À New York, le Premier ministre japonais Shigeru Ishiba condamnera les opérations israéliennes à Gaza et appellera à un désarmement du Hamas, tandis que le président sud-coréen Lee Jae-myung insistera sur la contribution de Séoul à la paix mondiale, sans remettre en cause son alignement stratégique sur Washington.

Mobilisation massive en Italie contre la position de Meloni

Alors que le drapeau palestinien flottera dans plusieurs capitales occidentales, la situation en Italie est plus tendue. Le gouvernement de Giorgia Meloni refuse pour l’instant de reconnaître l’État palestinien, ce qui a déclenché une journée de mobilisation massive le 22 septembre.

Sous le slogan « Contre le génocide, bloquons tout ! », des dizaines de milliers de manifestants ont défilé à Rome, Milan, Turin, Naples et Palerme. À Rome, plus de 20 000 personnes se sont rassemblées devant la gare Termini en criant « Palestine libre ! ».

Des affrontements ont éclaté à Milan, où des manifestants ont jeté des projectiles sur la police près de la gare centrale, avant d’être dispersés par des gaz lacrymogènes. À Bologne, une autoroute a été brièvement bloquée.

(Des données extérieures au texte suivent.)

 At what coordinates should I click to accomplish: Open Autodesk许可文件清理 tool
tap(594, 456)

Dans plusieurs ports, dont ceux de Gênes et Livourne, des dockers ont interrompu le trafic maritime en solidarité avec Gaza.

Selon un sondage de l’institut Only Numbers, 40,6 % des Italiens se disent favorables à une reconnaissance de l’État palestinien, tandis que près de 64 % jugent la situation humanitaire à Gaza « extrêmement grave ».

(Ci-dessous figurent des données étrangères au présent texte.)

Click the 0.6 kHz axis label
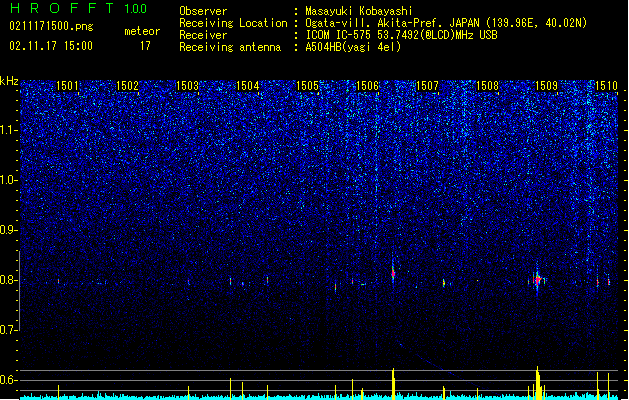629x400 pixels. 9,380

Une reconnaissance qui divise la scène internationale

La décision de la France, du Royaume-Uni, du Canada et d’autres pays occidentaux est perçue comme un pas symbolique vers la paix, mais suscite de vives critiques d’Israël et de Washington. La porte-parole adjointe du département d’État américain, Mignon Houston, a qualifié cette reconnaissance de « contre-productive » et a salué la retenue de Tokyo et Séoul.

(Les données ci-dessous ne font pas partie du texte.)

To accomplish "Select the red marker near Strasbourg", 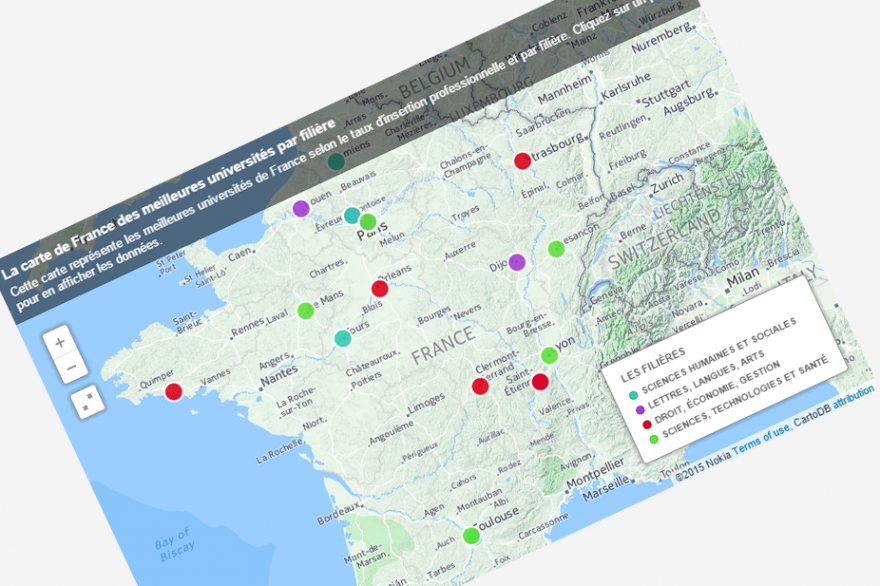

De son côté, le ministre israélien Gideon Saar a dénoncé les pays qui reconnaissent la Palestine « après les attaques du 7 octobre 2023 », remerciant le Japon pour sa « décision responsable ».

Alors que les débats se poursuivent à New York, cette reconnaissance partielle révèle une fracture géopolitique entre les pays occidentaux qui veulent accélérer le processus de paix et ceux qui privilégient une approche diplomatique graduelle, en accord avec la stratégie américaine.